*Exercise objective*
Find the lines below that contain "computer" and tally them. Return only the total.

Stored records

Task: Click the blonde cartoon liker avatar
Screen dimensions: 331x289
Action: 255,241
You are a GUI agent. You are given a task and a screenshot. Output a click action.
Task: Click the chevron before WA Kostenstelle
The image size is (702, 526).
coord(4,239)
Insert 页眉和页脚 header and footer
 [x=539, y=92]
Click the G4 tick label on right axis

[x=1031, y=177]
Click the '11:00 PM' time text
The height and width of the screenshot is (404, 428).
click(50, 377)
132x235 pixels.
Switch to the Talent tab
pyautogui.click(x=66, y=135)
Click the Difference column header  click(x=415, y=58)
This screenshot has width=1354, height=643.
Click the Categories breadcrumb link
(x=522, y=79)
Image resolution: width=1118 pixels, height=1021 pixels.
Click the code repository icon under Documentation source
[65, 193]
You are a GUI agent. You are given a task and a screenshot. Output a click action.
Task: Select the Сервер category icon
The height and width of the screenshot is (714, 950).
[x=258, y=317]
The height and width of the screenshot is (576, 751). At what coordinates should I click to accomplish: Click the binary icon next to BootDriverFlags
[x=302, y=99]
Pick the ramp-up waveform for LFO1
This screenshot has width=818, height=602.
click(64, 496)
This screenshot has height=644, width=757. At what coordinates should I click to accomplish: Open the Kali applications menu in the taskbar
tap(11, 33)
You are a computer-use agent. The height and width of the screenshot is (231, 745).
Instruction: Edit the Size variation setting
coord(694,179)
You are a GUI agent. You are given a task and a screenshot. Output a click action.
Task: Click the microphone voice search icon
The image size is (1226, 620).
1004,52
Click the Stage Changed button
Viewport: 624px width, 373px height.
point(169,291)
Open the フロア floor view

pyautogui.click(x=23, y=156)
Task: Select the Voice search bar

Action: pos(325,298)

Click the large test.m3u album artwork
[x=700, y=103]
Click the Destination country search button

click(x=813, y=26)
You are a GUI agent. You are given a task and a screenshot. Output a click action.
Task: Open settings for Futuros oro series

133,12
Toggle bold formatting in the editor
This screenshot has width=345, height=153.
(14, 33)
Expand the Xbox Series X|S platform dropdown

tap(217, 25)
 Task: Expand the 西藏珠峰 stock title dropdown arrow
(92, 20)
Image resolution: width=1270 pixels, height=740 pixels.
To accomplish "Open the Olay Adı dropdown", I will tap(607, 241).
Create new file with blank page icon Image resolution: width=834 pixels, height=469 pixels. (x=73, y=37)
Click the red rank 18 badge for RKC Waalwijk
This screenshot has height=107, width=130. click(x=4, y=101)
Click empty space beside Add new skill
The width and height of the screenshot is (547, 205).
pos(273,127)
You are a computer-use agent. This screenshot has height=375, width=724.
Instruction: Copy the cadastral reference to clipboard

*Written answer*
2